Unsupervised Learning
11 / 13
Principal Component Analysis (PCA)
A dimensionality reduction technique that finds the directions of maximum variance in your data.
The Goal
PCA transforms correlated features into a smaller set of uncorrelated components that capture as much of the original variance as possible. Useful for visualization, noise reduction, and speeding up downstream models.
How It Works
- Standardize the data (zero mean, unit variance)

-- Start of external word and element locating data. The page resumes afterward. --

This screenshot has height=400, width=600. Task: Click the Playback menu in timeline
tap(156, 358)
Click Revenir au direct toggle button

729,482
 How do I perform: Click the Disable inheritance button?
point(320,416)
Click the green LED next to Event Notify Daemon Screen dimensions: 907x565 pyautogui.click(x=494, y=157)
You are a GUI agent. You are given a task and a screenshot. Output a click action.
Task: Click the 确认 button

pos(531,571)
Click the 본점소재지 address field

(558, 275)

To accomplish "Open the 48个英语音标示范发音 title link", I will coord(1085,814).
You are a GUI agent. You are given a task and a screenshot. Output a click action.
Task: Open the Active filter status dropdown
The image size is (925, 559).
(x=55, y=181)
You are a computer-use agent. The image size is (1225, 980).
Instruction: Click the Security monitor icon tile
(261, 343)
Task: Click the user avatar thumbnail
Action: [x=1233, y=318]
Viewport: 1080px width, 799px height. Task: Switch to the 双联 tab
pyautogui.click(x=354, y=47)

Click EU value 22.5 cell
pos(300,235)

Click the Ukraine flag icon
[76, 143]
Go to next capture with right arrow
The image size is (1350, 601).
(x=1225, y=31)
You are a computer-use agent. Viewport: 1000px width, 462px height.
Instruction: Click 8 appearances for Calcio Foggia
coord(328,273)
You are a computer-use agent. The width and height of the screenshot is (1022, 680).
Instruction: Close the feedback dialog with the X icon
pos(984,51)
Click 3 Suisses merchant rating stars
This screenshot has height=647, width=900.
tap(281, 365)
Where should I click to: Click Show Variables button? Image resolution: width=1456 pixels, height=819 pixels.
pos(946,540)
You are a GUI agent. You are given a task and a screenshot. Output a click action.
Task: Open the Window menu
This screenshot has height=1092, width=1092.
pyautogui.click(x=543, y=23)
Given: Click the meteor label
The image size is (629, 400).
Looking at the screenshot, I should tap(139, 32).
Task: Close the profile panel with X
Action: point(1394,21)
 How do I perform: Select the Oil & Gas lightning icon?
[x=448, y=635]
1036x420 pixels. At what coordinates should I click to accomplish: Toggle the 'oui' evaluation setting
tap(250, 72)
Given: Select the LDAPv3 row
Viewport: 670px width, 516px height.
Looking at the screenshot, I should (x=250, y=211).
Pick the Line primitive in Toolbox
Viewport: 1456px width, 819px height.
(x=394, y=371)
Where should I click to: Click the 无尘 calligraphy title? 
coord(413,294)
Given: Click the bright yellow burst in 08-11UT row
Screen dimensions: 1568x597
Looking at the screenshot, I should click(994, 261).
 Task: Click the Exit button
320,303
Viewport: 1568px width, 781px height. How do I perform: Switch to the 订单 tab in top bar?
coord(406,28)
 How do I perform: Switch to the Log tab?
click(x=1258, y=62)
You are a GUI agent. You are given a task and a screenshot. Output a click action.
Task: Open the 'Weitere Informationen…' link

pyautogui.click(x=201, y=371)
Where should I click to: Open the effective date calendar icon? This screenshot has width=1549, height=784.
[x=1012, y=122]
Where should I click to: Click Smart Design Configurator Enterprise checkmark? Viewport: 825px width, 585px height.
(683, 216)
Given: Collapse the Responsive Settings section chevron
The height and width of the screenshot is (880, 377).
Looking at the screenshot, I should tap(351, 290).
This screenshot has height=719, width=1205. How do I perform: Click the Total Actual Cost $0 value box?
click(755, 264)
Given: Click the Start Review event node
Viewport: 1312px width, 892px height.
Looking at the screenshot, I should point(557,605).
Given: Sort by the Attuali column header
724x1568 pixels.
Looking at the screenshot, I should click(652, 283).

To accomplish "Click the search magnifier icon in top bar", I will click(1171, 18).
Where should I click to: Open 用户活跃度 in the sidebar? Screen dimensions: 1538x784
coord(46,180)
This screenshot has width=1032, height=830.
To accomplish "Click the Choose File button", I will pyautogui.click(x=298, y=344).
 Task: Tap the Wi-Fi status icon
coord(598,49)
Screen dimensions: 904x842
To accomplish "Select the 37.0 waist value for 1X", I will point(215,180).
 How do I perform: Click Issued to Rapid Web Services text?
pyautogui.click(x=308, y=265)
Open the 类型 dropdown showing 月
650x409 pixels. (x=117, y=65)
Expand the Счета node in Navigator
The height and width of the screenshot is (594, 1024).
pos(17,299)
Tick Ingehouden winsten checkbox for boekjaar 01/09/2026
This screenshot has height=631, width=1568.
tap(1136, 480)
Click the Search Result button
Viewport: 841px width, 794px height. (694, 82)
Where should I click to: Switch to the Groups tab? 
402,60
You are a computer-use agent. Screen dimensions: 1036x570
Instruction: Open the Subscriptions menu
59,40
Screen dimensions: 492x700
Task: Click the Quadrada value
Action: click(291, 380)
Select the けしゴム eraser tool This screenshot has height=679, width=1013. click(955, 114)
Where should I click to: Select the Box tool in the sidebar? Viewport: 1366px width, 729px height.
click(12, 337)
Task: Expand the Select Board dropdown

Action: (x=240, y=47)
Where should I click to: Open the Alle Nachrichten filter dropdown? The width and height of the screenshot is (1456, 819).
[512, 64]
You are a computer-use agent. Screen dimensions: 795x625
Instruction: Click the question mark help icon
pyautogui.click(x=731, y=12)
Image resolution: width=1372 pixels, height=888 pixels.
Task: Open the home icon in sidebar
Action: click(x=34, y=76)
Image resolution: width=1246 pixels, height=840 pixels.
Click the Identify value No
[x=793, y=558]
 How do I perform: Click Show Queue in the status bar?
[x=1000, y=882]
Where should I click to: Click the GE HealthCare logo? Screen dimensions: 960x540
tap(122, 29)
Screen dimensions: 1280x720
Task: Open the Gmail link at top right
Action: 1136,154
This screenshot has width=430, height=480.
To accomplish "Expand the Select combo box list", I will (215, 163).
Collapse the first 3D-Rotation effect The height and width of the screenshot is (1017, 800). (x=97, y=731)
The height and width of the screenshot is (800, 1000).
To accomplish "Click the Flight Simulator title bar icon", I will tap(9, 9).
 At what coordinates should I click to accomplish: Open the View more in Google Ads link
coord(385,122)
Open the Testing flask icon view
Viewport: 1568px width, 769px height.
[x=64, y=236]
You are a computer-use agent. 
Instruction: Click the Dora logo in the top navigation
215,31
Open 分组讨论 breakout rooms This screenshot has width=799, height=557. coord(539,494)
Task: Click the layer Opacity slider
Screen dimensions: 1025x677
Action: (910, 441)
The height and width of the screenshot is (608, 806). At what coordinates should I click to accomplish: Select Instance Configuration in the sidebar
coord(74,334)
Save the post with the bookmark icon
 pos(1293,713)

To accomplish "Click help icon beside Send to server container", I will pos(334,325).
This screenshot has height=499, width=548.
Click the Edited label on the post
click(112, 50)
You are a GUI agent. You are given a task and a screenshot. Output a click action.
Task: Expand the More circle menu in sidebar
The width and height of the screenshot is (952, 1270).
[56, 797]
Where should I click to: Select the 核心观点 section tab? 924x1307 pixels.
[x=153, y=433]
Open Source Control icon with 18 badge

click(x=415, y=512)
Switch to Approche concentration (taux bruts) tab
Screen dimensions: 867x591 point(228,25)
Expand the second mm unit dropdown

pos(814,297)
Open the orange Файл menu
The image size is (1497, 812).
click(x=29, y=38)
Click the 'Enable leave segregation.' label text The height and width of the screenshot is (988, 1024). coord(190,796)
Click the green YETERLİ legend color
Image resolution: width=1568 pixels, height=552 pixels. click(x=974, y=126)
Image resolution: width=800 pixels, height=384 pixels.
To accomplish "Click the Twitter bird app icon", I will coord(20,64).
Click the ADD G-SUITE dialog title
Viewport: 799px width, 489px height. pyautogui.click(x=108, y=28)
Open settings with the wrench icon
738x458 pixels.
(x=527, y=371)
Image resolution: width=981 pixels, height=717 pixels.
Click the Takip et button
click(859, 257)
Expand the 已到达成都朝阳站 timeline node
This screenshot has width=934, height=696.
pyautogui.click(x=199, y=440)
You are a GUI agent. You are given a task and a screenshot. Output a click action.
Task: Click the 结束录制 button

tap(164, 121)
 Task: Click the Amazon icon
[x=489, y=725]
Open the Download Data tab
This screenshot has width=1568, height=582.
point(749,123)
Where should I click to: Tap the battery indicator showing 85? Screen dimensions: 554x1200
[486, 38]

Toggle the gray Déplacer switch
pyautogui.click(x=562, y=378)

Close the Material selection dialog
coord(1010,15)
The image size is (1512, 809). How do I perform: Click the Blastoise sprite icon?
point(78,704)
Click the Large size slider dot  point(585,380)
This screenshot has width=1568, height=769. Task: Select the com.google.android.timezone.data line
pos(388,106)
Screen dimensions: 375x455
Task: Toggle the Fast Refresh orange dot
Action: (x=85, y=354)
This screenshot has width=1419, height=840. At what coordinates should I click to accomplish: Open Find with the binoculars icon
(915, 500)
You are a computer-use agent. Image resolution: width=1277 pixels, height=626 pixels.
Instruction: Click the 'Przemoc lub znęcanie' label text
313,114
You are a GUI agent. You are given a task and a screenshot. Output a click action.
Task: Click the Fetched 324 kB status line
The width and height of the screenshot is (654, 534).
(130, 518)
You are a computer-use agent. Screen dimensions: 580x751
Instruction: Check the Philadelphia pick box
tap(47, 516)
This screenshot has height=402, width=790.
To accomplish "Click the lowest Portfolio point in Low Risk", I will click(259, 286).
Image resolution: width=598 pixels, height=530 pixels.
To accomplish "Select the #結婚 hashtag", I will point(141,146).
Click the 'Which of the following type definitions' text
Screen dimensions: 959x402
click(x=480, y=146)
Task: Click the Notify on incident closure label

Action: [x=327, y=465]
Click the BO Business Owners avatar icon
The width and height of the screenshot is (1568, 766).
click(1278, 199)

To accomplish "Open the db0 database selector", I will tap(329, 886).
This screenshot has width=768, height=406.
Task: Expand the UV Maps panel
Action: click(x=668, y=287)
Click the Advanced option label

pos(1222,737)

- Compute the covariance matrix
- Find eigenvectors and eigenvalues — the principal components
- Project data onto the top K components
Python Implementation
from sklearn.decomposition import PCA
from sklearn.preprocessing import StandardScaler
from sklearn.datasets import load_iris
X, _ = load_iris(return_X_y=True)
X_scaled = StandardScaler().fit_transform(X)
pca = PCA(n_components=2)
X_2d = pca.fit_transform(X_scaled)
print("Explained variance:", pca.explained_variance_ratio_)
print("Total:", sum(pca.explained_variance_ratio_))Choosing the Number of Components
Plot cumulative explained variance and pick K such that you preserve, say, 95% of variance.
Important caveat
PCA components are linear combinations of original features and lose direct interpretability. For non-linear structure, consider t-SNE or UMAP.